Through this discussion, the talk considers the role that collaboration between artists and other creators and a future CCBT can play in society.
Access
LIFORK HARAJUKU (WITH HARAJUKU 3F, 1-14-4 Jingumae, Shibuya-ku, Tokyo)
1 minutes’ walk from Harajuku Station (JR Yamanote Line)
1 minutes’ walk from Meiji-jingumae <Harajuku> Station (Tokyo Metro Chiyoda and Fukutoshin lines)
2025 Artist Fellow Projects
Ueda Maki “Olfacto-Politics: The Air as a Medium”

This multifaceted project takes smell as a starting point for exploring the notion of the air we breathe as part of the commons, and attempts to make it possible to see and experience the air. The project comprises three parts: offering opportunities to learn in the form of lectures and workshops; conducting research to make the olfactory visible by using technology to measure the highly subjective sense that is smell; and creating and exhibiting spatial works that express air circulation. In this way, the project takes the air, the medium by which humans and all living creatures exchange manifold kinds of information, as a stepping stone to encourage us to think about biodiversity and biomes, and to inspire new ways of looking at the world.
Kishi Yuma “Parallel Botanical Garden“

This project develops “botanical intelligence” (BI), a way of looking at AI from the perspective of botany. Through precise sensing of pluralistic environmental data on light, wind, soil, and more, and adopting a generative BI approach that outputs text and speech, it aims to develop a commons where humans and nonhumans alike can prosper. In addition to showcasing the completed system as an installation in the form of a botanical garden, the project collaborates with experts and holds public lectures and workshops as part of the research and development process.

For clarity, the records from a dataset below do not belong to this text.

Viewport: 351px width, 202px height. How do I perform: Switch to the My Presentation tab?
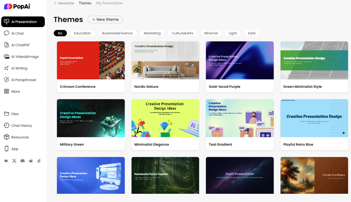coord(109,3)
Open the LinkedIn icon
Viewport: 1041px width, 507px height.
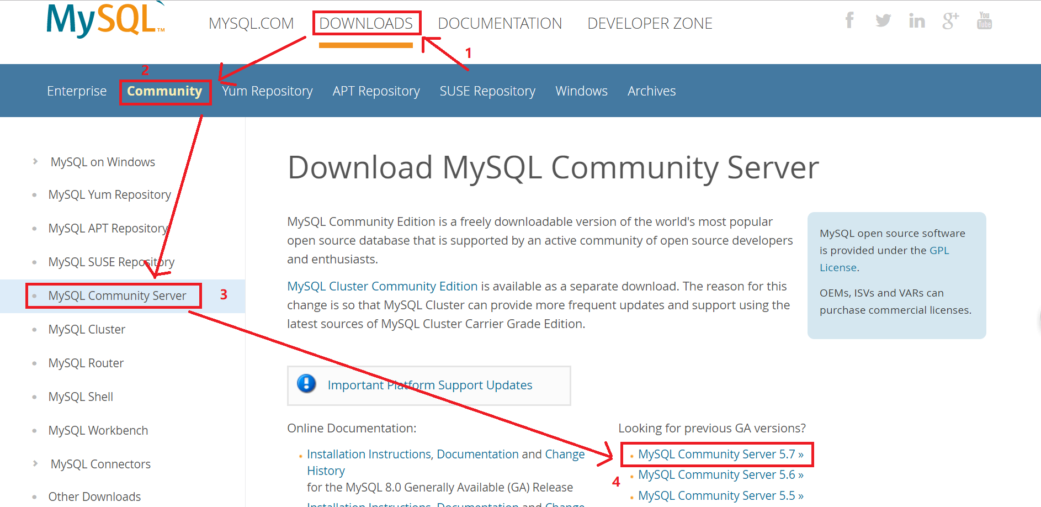coord(917,20)
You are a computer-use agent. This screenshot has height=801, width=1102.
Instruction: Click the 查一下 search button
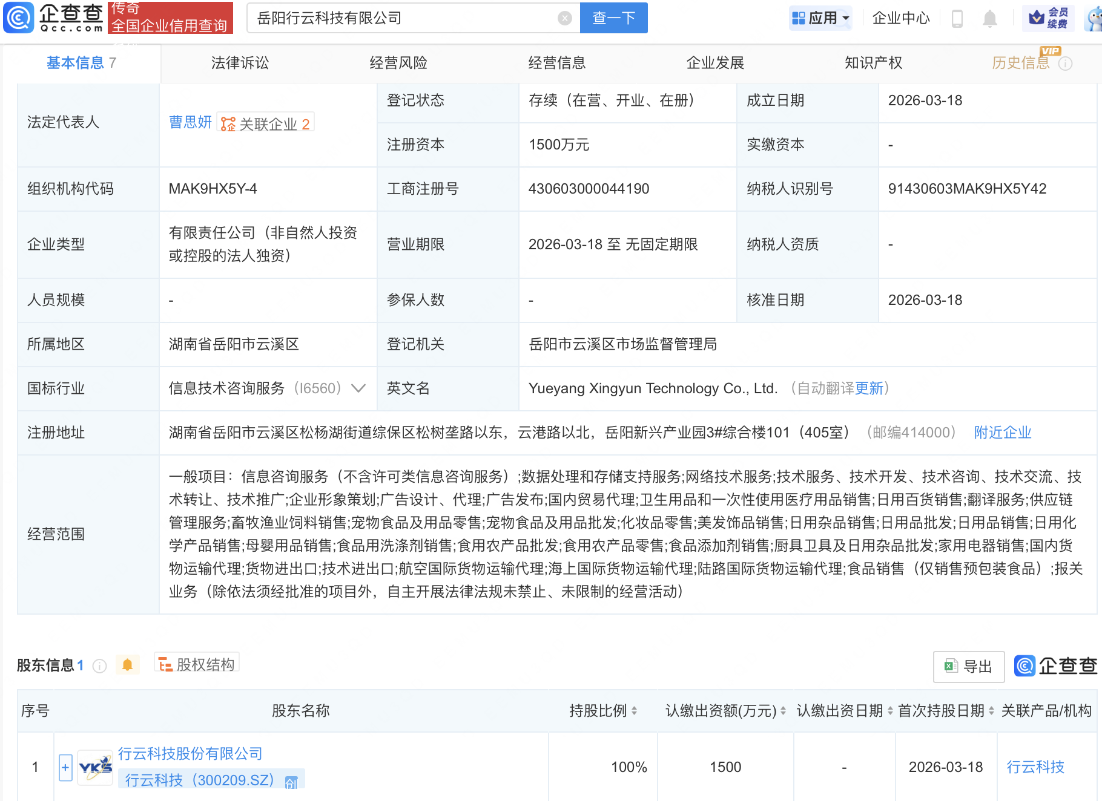pyautogui.click(x=613, y=18)
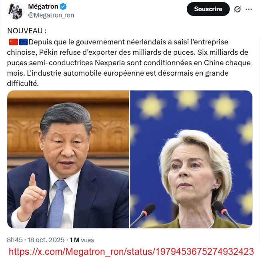The height and width of the screenshot is (258, 260).
Task: Click the 1 M vues counter
Action: point(82,240)
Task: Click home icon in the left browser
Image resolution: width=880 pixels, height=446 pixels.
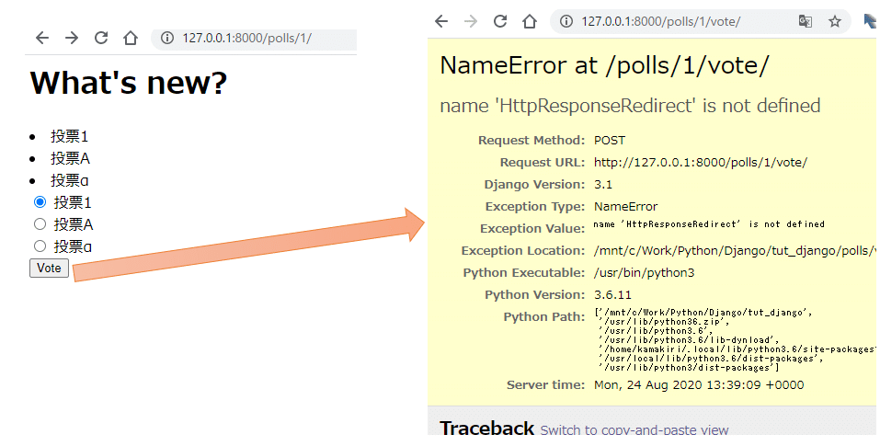Action: coord(131,38)
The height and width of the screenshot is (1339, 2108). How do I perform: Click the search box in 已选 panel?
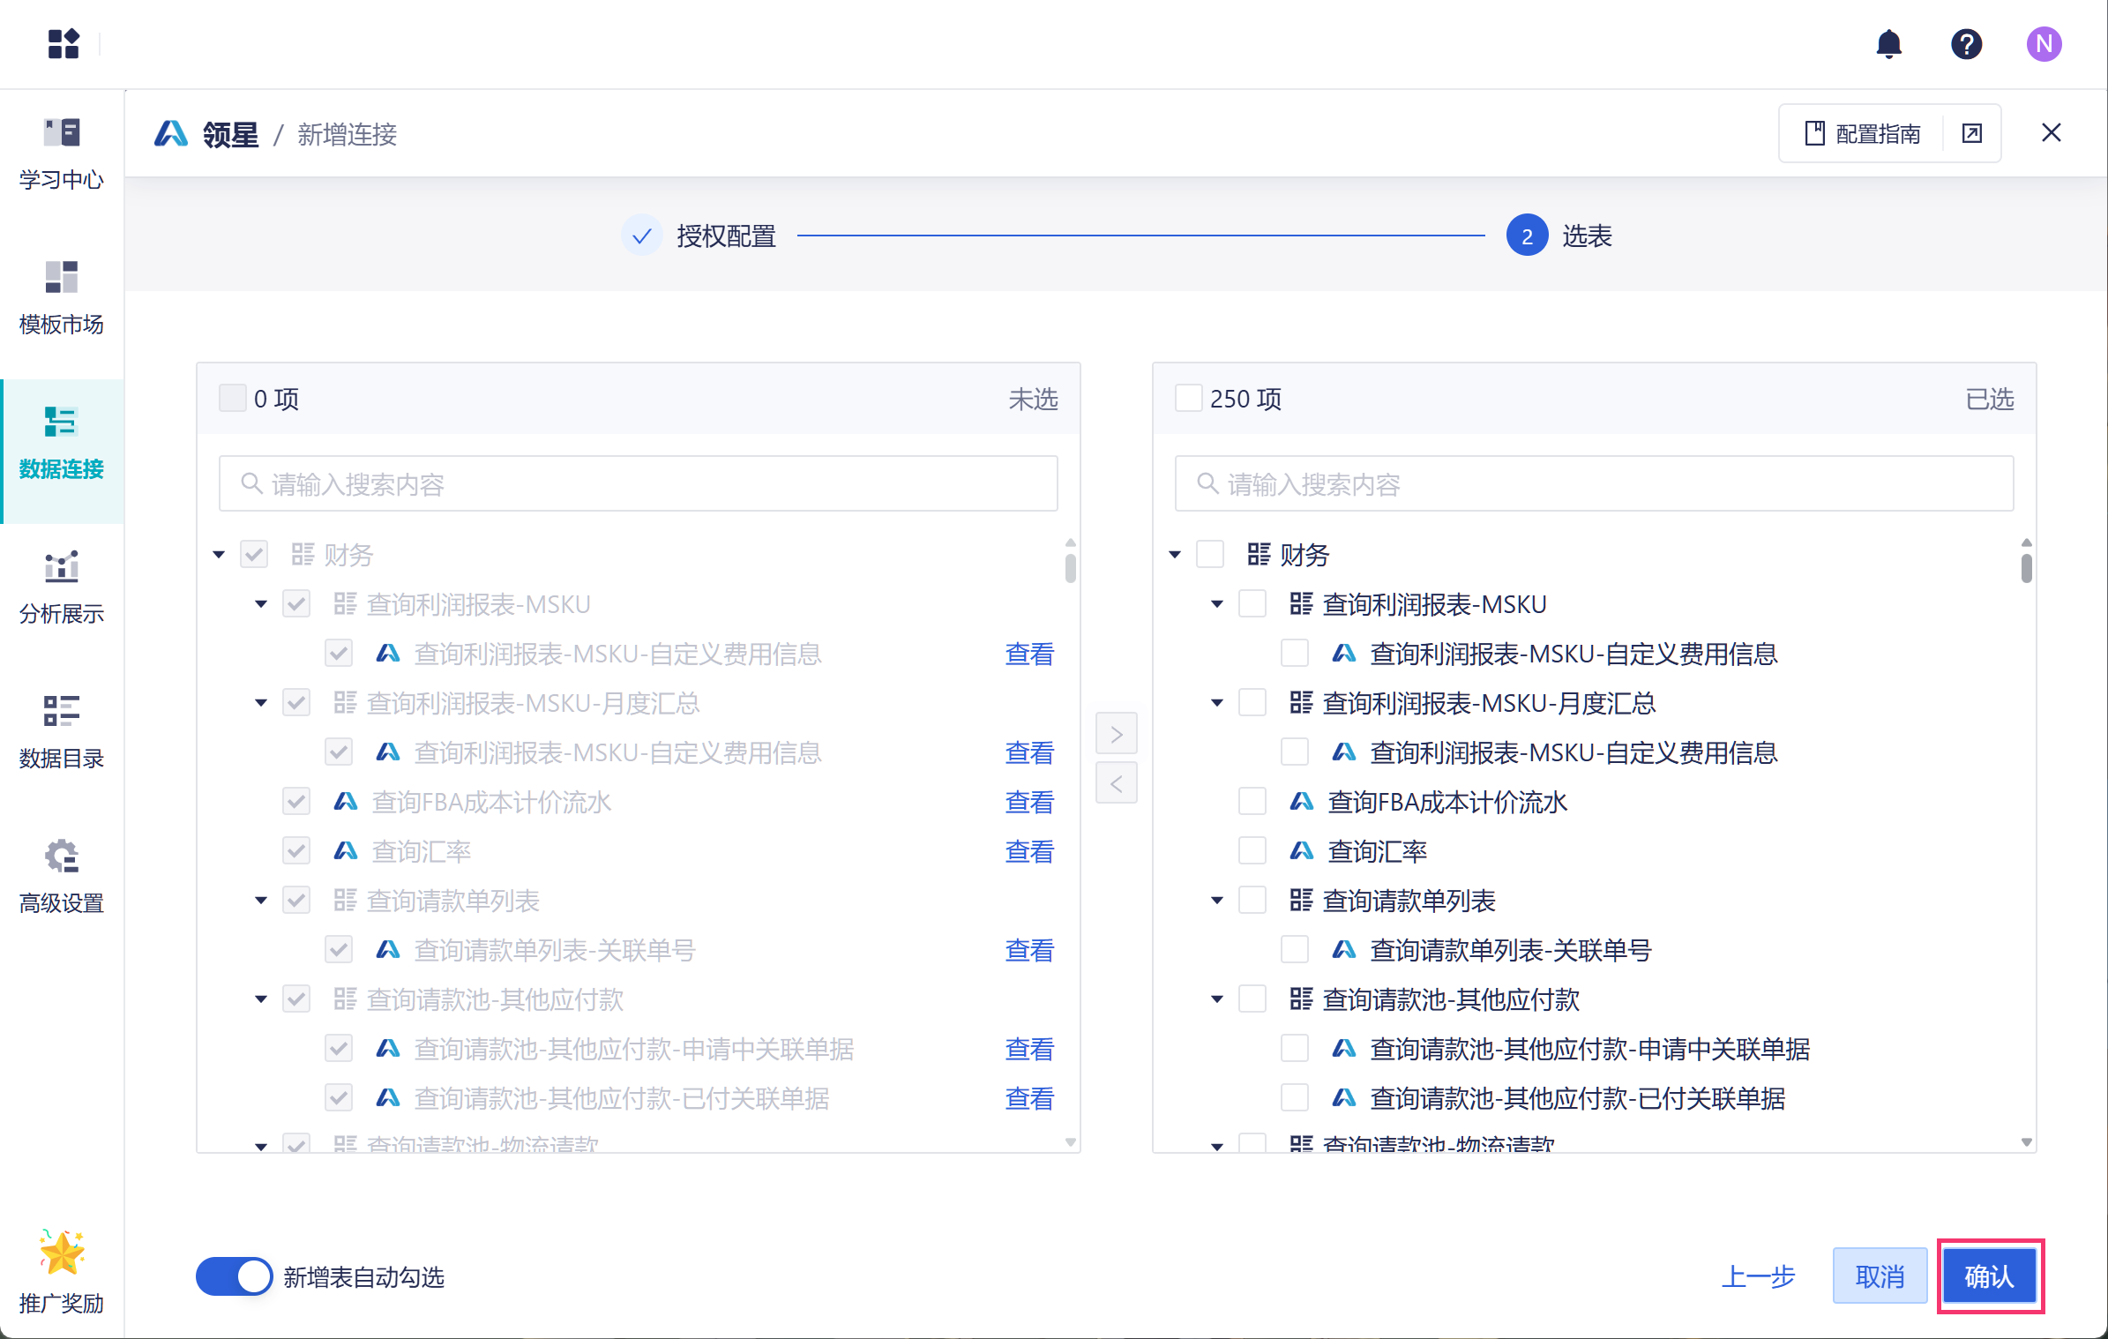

While based at CCBT, the project explores its themes in terms of nature as a resource shared by all beings, and strives to discover a new co-prosperity zone.
Doi Itsuki “Weather”

By collaboratively creating sensors capable of measuring subtle environmental changes like wind, temperature, and light, and then installing these around the city, the project collects information on microclimates not captured by the wide area data gathered by conventional meteorological agencies, and then makes it publicly available. The project also develops a system for converting the data to a perceptual experience of sound, light, and wind, and utilizes that experience for an art installation. The project attempts to regain knowledge of other species that is rooted in human modes of physicality in digital society, skewed as it is toward language and image.
https://cotofu.com/weather/
Fujishima Sacco “Voice Quest: Saved Data in the City“

This project makes a game that shifts how we view the world by visualizing hidden voices in the city and creating places for dialogue with people we never interacted with before. The avatars that appear in the game are generated from the stories of actual inhabitants of the city. Players come into contact with those inhabitants’ lives and pain, encountering other values and lifeways. That experience is developed into an installation, and records of the dialogue are edited and published. Against a backdrop of generational, gender, national, economic, and ideological divisions, the project searches for ways to open up possibilities for a new commons from the intersection of voices.
Yamauchi Shota “Encounters with the Unknown“

What is the unknown? Starting from that question, this project envisages new forms of human-to-humanoid communication that do not rely on conventional linguistic frameworks. Intended as an outdoor installation, the project provides encounters with the unknown—that is, encounters with a new nature. The process of producing the project is also made publicly accessible through demonstrations and lectures by the artist. From envisioning the unknown future, the project fosters an imagination capable of creating the commons to come.